◆ **Supplied text**:
Many Canadians appreciate the benefits and joys of owning a cottage, cabin or chalet (“vacation property”), and wish to pass the ownership and enjoyment to the next generation. Designing a succession plan for the future ownership of your family vacation property can be challenging, especially because these properties often hold tremendous sentimental and monetary value. In addition, it is likely that more than one child may want ownership; however, the asset cannot be divided. As a result, it’s important that your estate plan take this asset into consideration to ensure that it is properly accounted for and, if applicable, transitioned based on the needs and desires of the family.
Communicate, communicate, communicate
Parents often agonize over a complex succession plan for the family vacation property, only to learn later that some, or all, of their children have no interest in its eventual ownership. That’s why it’s important to keep the lines of communication open between all parties when developing your plan, and that it’s regularly reviewed to ensure it remains relevant for everyone concerned. This is especially important in situations where children are unsure, their lives are unsettled or sibling rivalry exists. Your succession plan for the family vacation property may need to be flexible and/or revised to make certain that it takes into consideration the unique dynamics of your ever changing family situation.

◆ **Given task**:
Reproduce the stretch of the text on passing down a family vacation property from "Many Canadians appreciate" through "of the family.", word for word.

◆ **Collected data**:

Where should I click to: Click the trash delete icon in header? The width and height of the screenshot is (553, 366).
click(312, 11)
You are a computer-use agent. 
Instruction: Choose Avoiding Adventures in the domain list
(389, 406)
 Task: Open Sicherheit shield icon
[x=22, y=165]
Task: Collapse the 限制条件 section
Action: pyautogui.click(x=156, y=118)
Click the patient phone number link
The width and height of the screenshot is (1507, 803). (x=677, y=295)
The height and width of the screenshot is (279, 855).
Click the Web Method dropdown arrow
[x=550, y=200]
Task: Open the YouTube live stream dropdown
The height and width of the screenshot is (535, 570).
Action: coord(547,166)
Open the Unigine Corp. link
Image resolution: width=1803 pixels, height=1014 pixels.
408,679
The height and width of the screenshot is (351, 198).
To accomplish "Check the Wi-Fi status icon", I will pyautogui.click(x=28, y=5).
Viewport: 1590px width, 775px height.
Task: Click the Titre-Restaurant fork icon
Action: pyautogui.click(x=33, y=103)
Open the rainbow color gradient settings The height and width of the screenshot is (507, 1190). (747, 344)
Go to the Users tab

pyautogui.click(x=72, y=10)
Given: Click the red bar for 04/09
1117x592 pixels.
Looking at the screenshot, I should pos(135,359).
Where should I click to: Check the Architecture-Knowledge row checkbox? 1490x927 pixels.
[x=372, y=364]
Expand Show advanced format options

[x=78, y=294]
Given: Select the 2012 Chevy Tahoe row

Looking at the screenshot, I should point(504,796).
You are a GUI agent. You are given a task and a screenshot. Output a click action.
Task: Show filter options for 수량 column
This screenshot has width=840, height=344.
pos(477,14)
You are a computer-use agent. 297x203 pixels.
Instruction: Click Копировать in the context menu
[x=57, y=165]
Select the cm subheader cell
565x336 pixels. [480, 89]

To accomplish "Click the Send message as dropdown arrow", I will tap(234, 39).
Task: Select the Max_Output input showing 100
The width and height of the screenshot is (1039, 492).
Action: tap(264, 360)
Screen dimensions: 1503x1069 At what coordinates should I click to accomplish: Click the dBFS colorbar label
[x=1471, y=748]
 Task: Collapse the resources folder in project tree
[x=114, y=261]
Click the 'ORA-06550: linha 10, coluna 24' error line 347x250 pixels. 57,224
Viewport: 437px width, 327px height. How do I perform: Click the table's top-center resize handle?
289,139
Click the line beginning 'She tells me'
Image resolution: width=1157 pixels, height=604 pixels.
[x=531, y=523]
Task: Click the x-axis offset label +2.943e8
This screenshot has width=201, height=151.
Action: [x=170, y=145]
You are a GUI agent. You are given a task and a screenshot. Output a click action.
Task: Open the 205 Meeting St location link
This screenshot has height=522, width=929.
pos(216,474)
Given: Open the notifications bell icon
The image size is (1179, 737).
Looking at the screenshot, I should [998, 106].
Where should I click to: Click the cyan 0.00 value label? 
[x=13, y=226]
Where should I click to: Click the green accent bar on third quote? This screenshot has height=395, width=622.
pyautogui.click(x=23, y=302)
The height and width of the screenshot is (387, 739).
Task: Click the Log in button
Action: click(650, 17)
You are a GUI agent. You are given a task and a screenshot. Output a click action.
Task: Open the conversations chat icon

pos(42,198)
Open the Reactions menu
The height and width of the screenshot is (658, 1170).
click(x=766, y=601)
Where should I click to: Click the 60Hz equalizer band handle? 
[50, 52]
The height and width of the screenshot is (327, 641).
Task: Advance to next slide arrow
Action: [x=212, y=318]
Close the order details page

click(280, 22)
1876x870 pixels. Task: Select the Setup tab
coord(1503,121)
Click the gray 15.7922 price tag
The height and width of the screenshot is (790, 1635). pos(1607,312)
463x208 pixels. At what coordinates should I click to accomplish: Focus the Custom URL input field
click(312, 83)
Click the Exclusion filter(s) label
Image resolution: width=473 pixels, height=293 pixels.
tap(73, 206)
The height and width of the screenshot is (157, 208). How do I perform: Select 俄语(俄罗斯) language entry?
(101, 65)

◆ **Written solution**:
Many Canadians appreciate the benefits and joys of owning a cottage, cabin or chalet (“vacation property”), and wish to pass the ownership and enjoyment to the next generation. Designing a succession plan for the future ownership of your family vacation property can be challenging, especially because these properties often hold tremendous sentimental and monetary value. In addition, it is likely that more than one child may want ownership; however, the asset cannot be divided. As a result, it’s important that your estate plan take this asset into consideration to ensure that it is properly accounted for and, if applicable, transitioned based on the needs and desires of the family.